_EXCERPT PROVIDED_.

● ● ● ●

Quintessential Ceph

Eric Gustafson

2016/04/20

The following is my distillation of how to install Ceph in the most minimal way. This method of installation is NOT the {right, correct, best, …} way to install Ceph. It is what I could discern as the most minimal way to install the smallest set of Ceph components to have a minimally running system. I did this to better understand Ceph and hope it will help others as well.

Architecture & what’s needed

The Ceph Architecture page starts with both a good diagram and description of what makes up the cluster.

Minimal Steps to create a Ceph cluster

The architecture: 4 Hosts

Prerequisites

Hosts: 4 – ok, this isn’t the minimum, but for this example it is.
OS: Ubuntu (4G root is sufficient) // I used Wily (15.10) Server
OSD Disk: A second “disk” for the OSD hosts. (sdb)
DNS: DNS should work to resolve the host names. (or /etc/hosts)

The above can be accomplished in visualized environments. Make sure your VM environment has networking such that all of the hosts can connect to each other on the same subnet.

Install Ceph Software

> sudo apt-get install ceph

Will install the Ceph components needed. Perform this on all hosts.

● ● ● ●

_ITEMS_.

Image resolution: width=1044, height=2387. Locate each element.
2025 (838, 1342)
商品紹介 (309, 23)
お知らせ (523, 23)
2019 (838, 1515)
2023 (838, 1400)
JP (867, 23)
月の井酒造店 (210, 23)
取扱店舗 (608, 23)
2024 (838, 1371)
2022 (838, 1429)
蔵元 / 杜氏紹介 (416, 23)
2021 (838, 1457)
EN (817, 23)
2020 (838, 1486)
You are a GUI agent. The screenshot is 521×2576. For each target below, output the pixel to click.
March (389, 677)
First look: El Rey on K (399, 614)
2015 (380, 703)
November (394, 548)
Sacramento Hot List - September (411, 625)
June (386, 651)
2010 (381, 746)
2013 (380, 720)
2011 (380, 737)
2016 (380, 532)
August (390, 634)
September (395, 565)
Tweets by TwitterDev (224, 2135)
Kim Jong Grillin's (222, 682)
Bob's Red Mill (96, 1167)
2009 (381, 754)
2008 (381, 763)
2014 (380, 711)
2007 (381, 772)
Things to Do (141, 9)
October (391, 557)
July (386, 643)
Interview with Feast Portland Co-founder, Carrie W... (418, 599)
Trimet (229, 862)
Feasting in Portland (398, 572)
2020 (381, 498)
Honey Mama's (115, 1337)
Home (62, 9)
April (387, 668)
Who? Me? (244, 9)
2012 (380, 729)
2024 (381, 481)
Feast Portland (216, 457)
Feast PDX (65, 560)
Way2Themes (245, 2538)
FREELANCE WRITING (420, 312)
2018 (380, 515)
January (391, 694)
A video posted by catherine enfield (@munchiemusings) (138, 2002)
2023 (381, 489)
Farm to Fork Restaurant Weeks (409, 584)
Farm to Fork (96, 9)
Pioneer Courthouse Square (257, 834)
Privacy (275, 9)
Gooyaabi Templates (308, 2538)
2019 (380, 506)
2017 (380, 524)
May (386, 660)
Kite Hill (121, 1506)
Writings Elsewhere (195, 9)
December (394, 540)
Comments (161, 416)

● ● ● ●

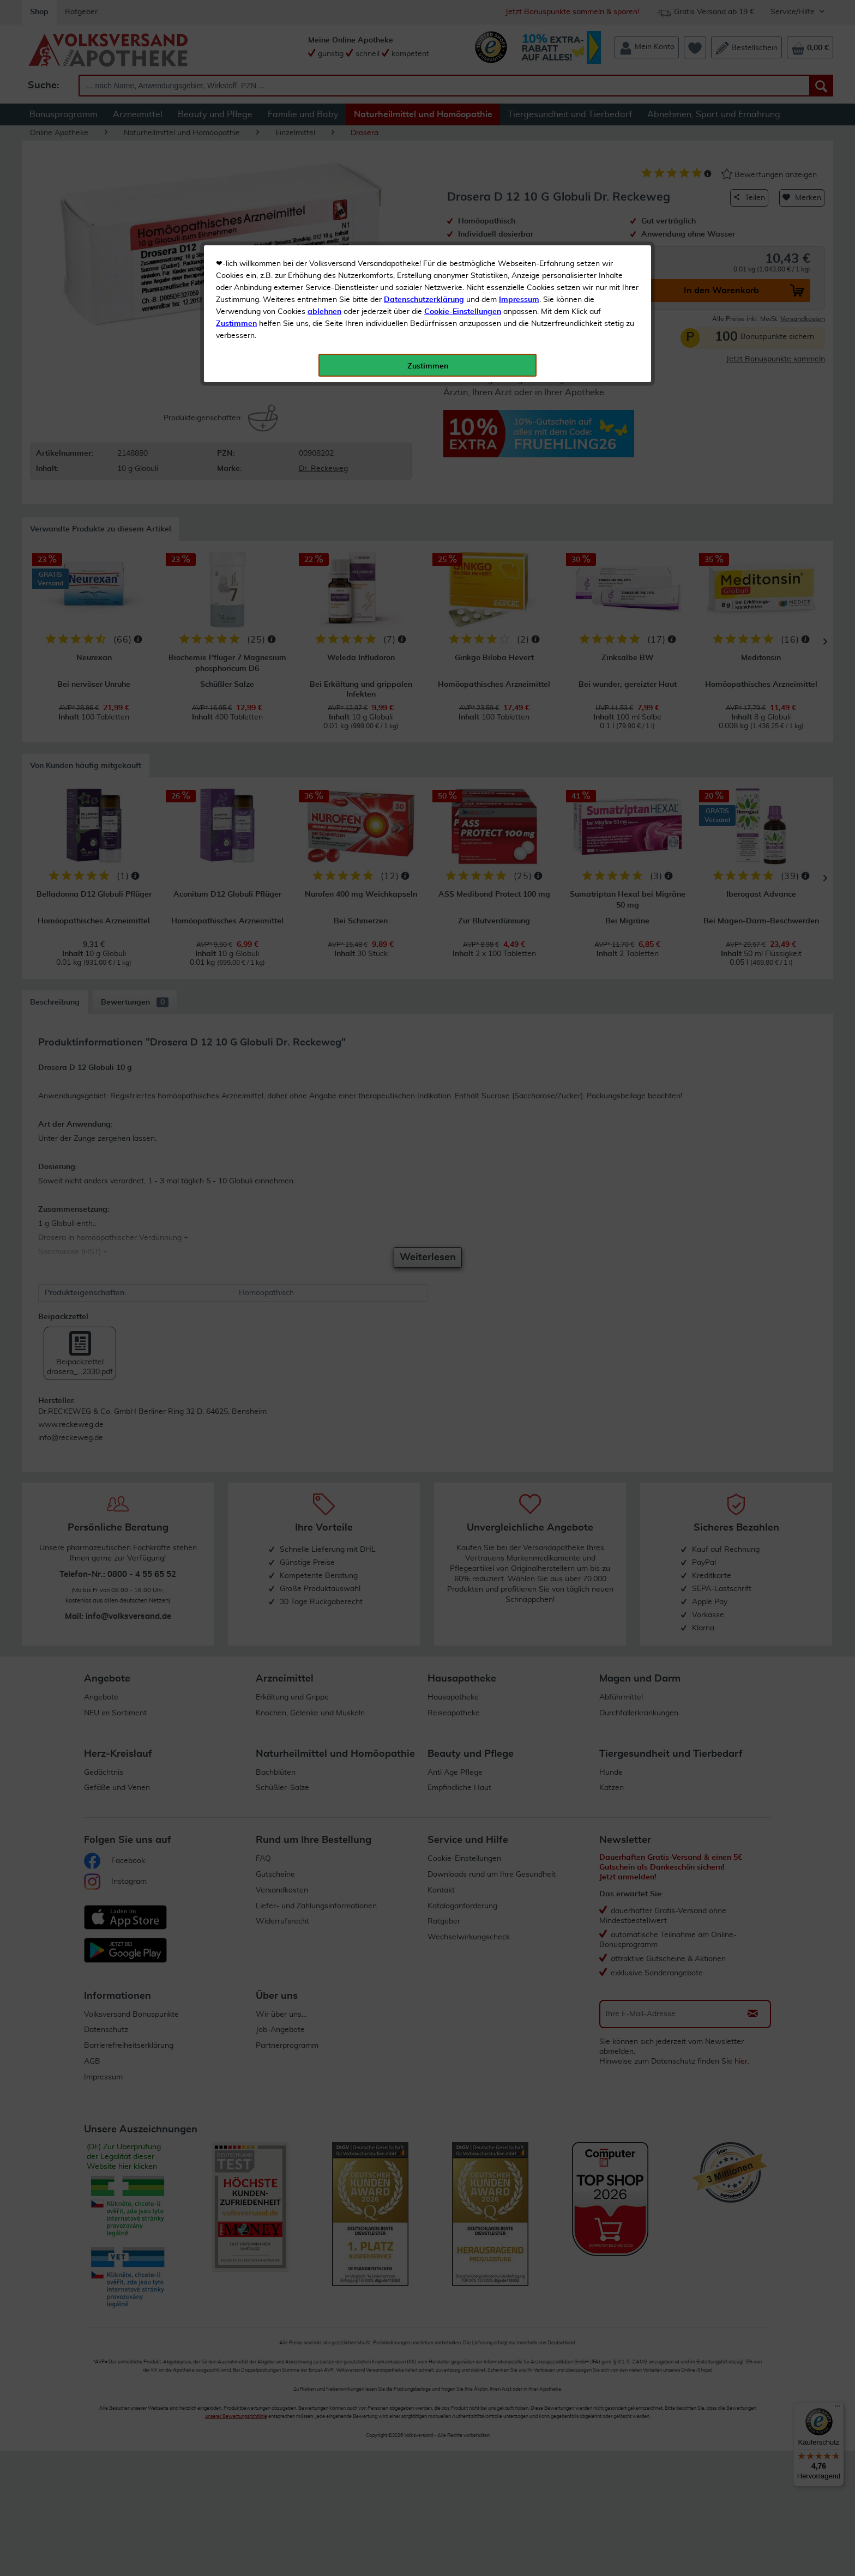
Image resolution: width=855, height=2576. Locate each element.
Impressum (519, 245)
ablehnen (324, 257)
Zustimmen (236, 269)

● ● ● ●

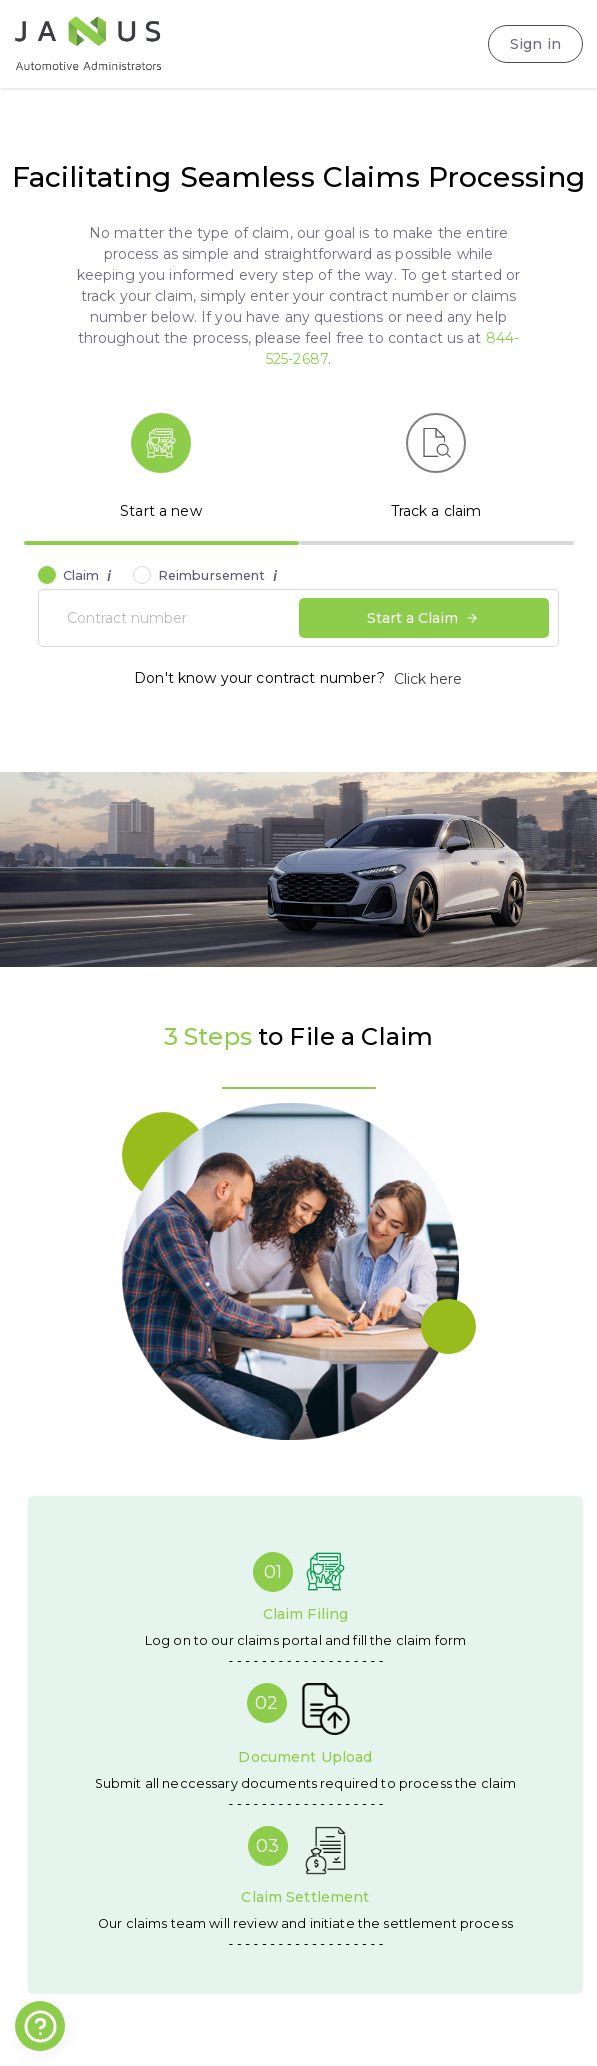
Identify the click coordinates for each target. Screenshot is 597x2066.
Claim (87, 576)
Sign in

● ● ● ●

Continue the minimal Ceph install guide from the point where it stops.

_WRITTEN ANSWER_.
ceph.conf Configuration file

The following configuration file will be used on all hosts; it lives in /etc/ceph/ceph.conf:

fsid = d4b1b3b2-3bbb-4487-93ef-068d3ee73a22

mon_initial_members = a
mon_host = 10.3.7.91

auth_cluster_required = none
auth_service_required = none
auth_client_required = none

Two entries in this file should be changed:

  1. fsid = <uuid> ## use 'uuidgen' to generate a unique UUID
  2. mon_host = <ip-addr> ## place the actual IP of 'ceph-mon0' here.

Configure the Monitor host

  1. Place the ceph.conf file from the previous step in /etc/ceph. Owned by root and world readable (0644).

  2. Run ceph-mon to initialize the “mon data” directory (/var/lib/ceph/mon). This monitor, the only monitor in this example, will be monitor ‘a’. The -i a flag identifies the monitor as having id ‘a’. After running this command there will be a /var/lib/ceph/mon/ceph-a directory. The ‘ceph’ corresponds to the cluster name and the ‘-a’ corresponds to monitor id ‘a’.

> sudo ceph-mon --cluster=ceph -i a -f --mkfs
  1. Start ceph-mon as a daemon, (now that the data directory is initialized.
> sudo ceph-mon --cluster=ceph -i a
  1. Verify the monitor is running (from ceph-mon0)
> ceph health
HEALTH_ERR 64 pgs stuck inactive; 64 pgs stuck unclean; no osds

It is expected that the health is in error; there are no osd daemons running yet. If the call does not return, (hangs), that is the indicator of a problem.

Configure and join each OSD host

(optional: Running ceph -w on host ceph-mon0 will allow you to “tail” the activities of the cluster. You should see output after running each ceph-disk command. The ceph -w command can actually be run from any host configured to interact with the ceph cluster, but ceph-mon0 is convenient in this case.)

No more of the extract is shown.